Beim Vorstand Sport der Füchse Berlin wollte trotz des deutlichen Heimsieges am Sonntag in der Handball-Bundesliga keine so richtige Jubelstimmung aufkommen. «Ich will nicht das Haar in der Suppe suchen, aber mir haben bei einigen Spielern ein paar Prozente gefehlt. Es waren ein paar Sachen, die mir nicht gefallen haben», sagte Stefan Kretzschmar trotz des klaren 39:32-Heimsieges gegen den HC Erlangen.
Der sportliche Leiter des Tabellenführers hatte vermutlich schon das Spitzenspiel am kommenden Sonntag beim direkten Verfolger SC Magdeburg im Kopf. «Da bedarf es schon einer starken Steigerung», forderte er. Besonders die Abwehr agierte nicht so, wie es sich die Verantwortlichen gewünscht hätte. «Wir verlieren über große Teile des Spiels den Zugriff in der Abwehr», klagte Trainer Jaron Siewert.
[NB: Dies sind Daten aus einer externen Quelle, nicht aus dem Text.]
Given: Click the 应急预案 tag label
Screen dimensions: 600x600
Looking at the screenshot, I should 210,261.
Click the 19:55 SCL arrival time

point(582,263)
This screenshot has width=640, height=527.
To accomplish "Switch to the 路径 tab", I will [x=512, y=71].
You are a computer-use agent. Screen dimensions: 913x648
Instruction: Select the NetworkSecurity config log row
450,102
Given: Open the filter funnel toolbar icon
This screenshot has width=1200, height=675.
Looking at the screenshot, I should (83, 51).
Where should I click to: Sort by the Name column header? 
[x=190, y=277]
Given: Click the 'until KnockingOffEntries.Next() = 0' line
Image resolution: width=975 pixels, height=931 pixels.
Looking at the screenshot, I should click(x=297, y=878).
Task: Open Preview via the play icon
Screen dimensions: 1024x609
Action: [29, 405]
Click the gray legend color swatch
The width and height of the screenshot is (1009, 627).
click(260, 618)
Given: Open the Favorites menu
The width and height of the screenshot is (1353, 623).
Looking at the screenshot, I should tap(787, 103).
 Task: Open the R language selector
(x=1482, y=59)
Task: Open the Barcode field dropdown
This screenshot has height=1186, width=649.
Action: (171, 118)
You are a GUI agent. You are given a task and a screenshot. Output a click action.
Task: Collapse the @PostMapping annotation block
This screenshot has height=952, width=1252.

Gerade in diesem Bereich könnte aber Fabian Wiede helfen. Der 30-Jährige hatte gegen Erlangen nach gut fünfmonatiger Verletzungspause sein Comeback gefeiert. «Er hat uns in der Abwehr extrem viel Stabilität gegeben. Da war er bis zu seiner Verletzung auf sehr hohem Niveau», fand Kretzschmar. Natürlich kann Wiede dieses Level nicht sofort wieder erreichen, aber «er ist ein Fighter, der vorne und hinten immer alles gibt», lobte ihn sein Coach.